The antibody detects endogenous level of Lck only when phosphorylated at tyrosine 394.
Purification
The antibody was affinity-purified from rabbit antiserum by affinity-chromatography using epitope-specific phosphopeptide. The antibody against non-phosphopeptide was removed by chromatography using non-phosphopeptide corresponding to the phosphorylation site.
Immunogen
Peptide sequence around phosphorylation site of pTyr394 (N-E-Y (p) -T-A) derived from Human Lck. Antibodies were produced by immunizing rabbits with synthetic phosphopeptide and KLH conjugates.
Tyrosine kinase that plays an essential role for the selection and maturation of developing T-cell in the thymus and in mature T-cell function. Is constitutively associated with the cytoplasmic portions of the CD4 and CD8 surface receptors and plays a key role in T-cell antigen receptor(TCR)-linked signal transduction pathways. Association of the TCR with a peptide antigen-bound MHC complex facilitates the interaction of CD4 and CD8 with MHC class II and class I molecules, respectively, and thereby recruits the associated LCK to the vicinity of the TCR/CD3 complex.
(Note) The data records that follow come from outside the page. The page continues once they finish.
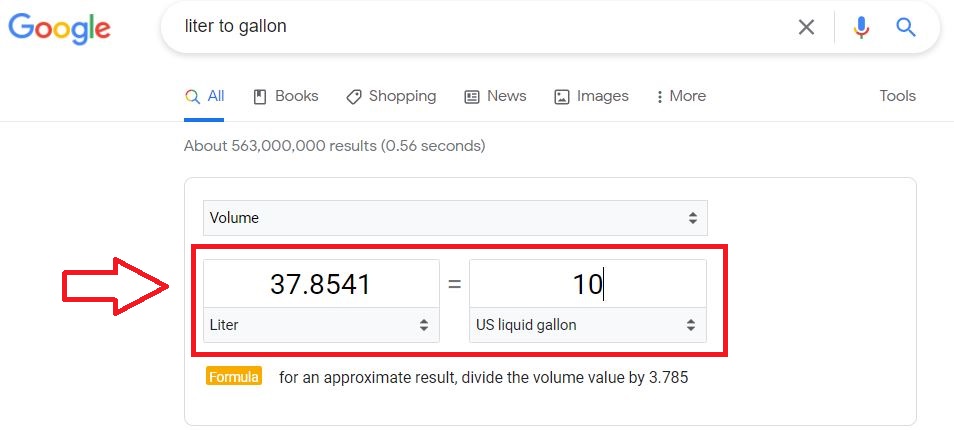Expand the Volume conversion type dropdown
Viewport: 954px width, 430px height.
(x=455, y=218)

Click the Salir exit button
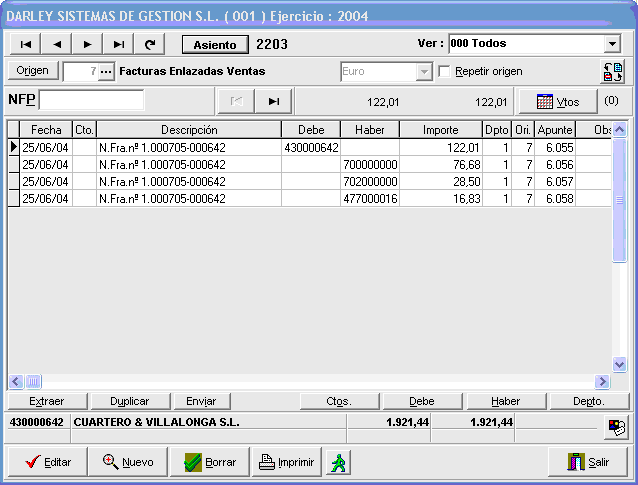pyautogui.click(x=589, y=463)
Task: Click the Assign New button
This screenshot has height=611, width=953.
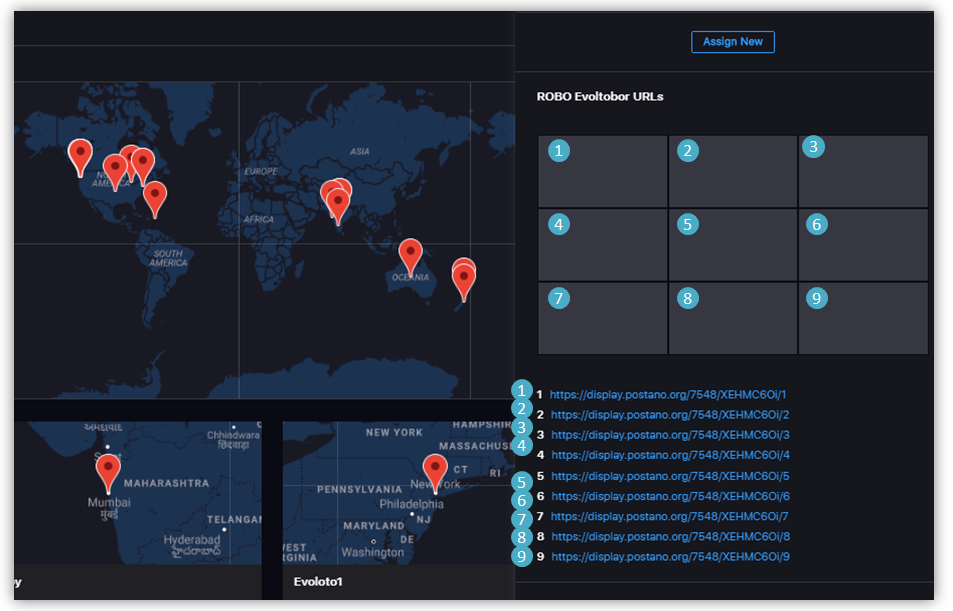Action: point(732,42)
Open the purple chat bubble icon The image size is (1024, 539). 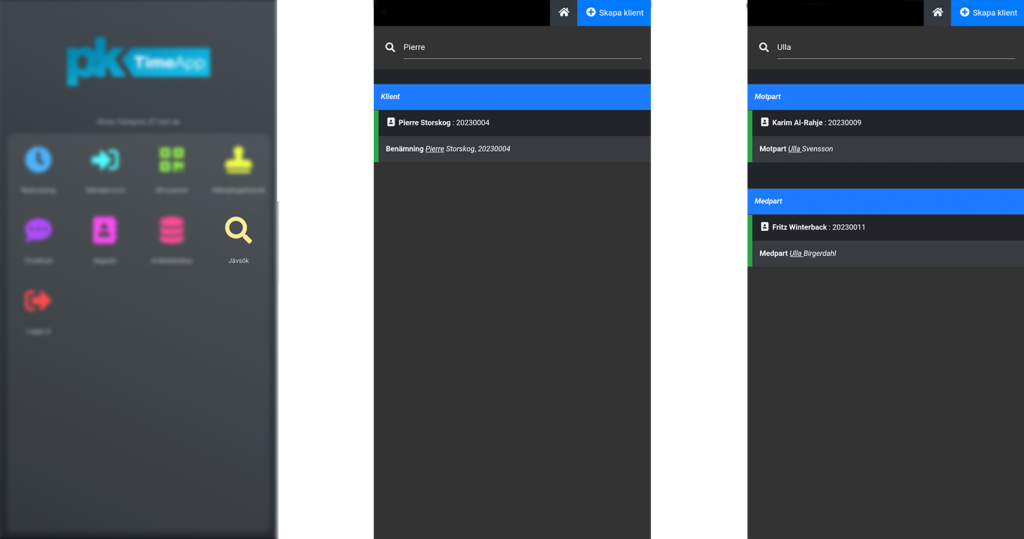click(x=38, y=230)
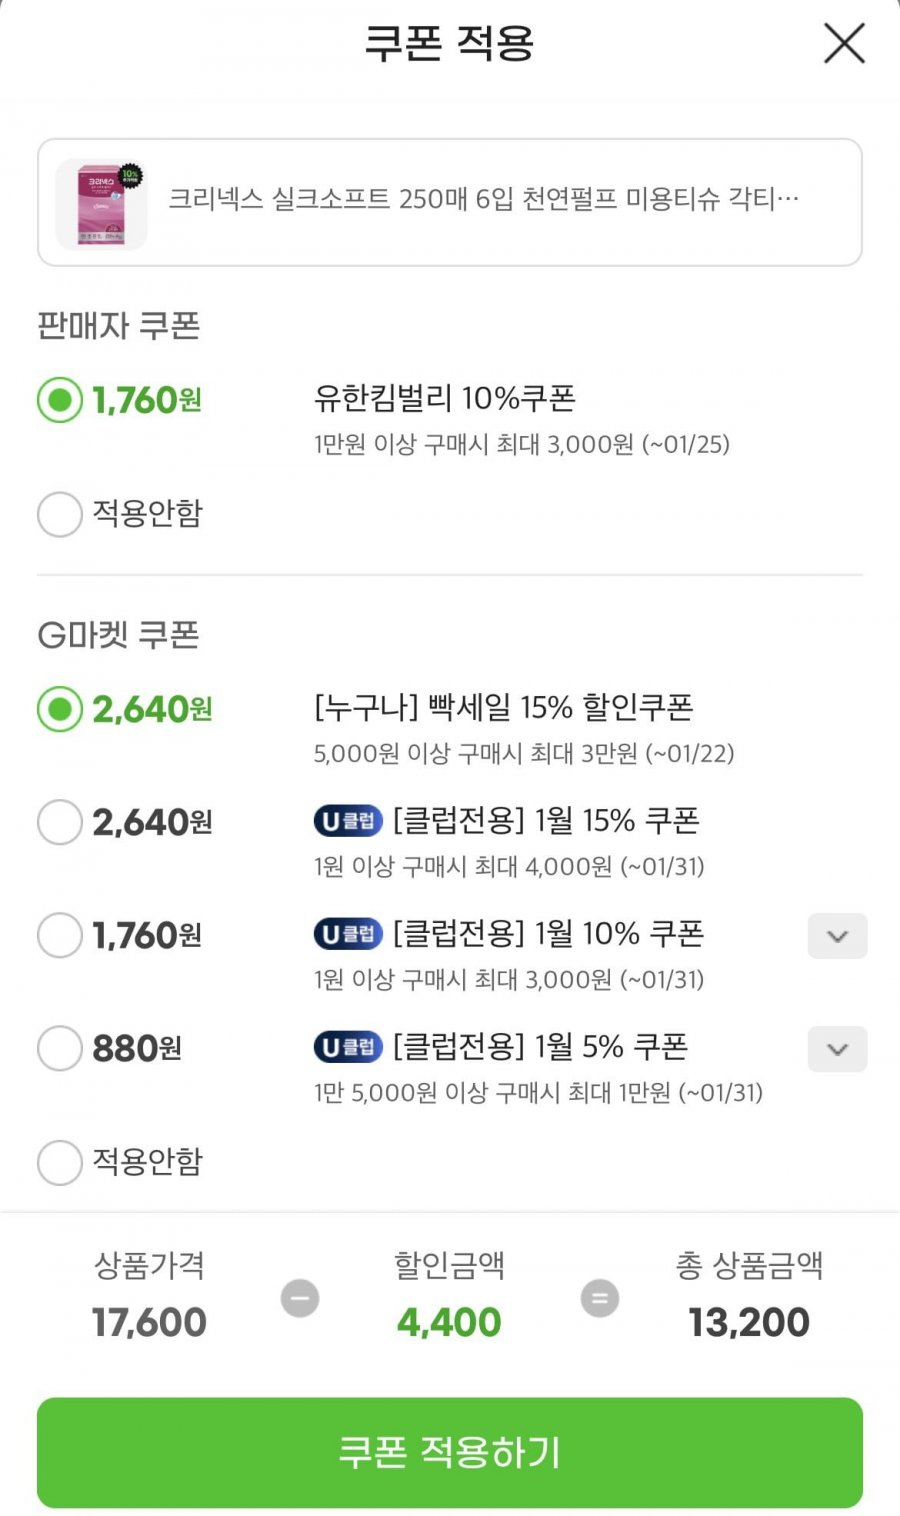Click the equals icon before 총 상품금액
This screenshot has height=1516, width=900.
tap(600, 1298)
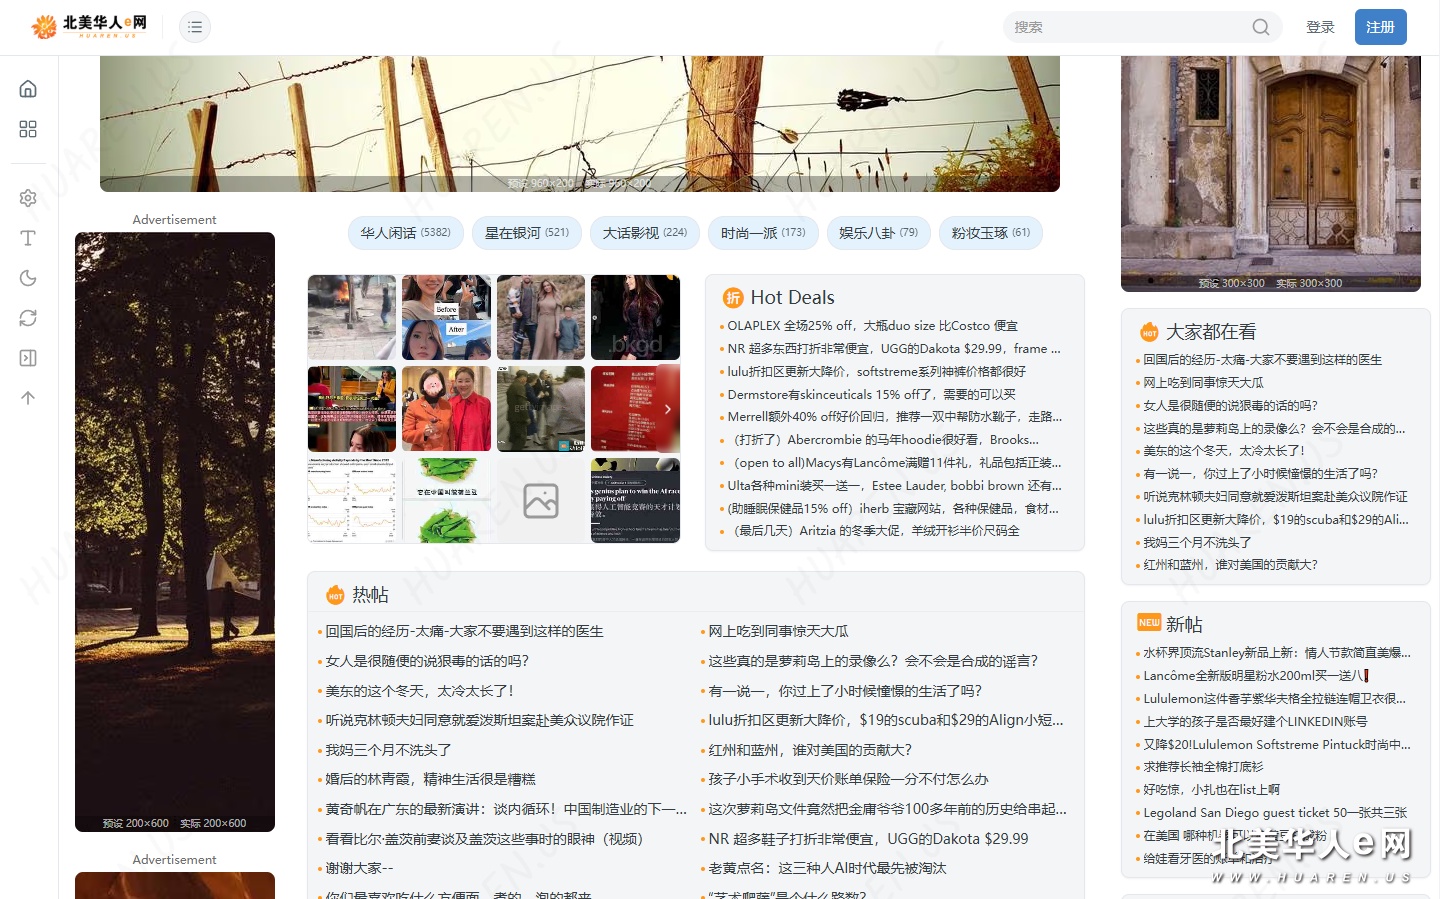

LCK then phosphorylates tyrosines residues within the immunoreceptor tyrosines-based activation motifs (ITAMs) in the cytoplasmic tails of the TCRgamma chains and CD3 subunits, initiating the TCR/CD3 signaling pathway. In addition, contributes to signaling by other receptor molecules. Associates directly with the cytoplasmic tail of CD2, and upon engagement of the CD2 molecule, LCK undergoes hyperphosphorylation and activation. Also plays a role in the IL2 receptor-linked signaling pathway that controls T-cell proliferative response. Binding of IL2 to its receptor results in increased activity of LCK. Is expressed at all stages of thymocyte development and is required for the regulation of maturation events that are governed by both pre-TCR and mature a beta TCR.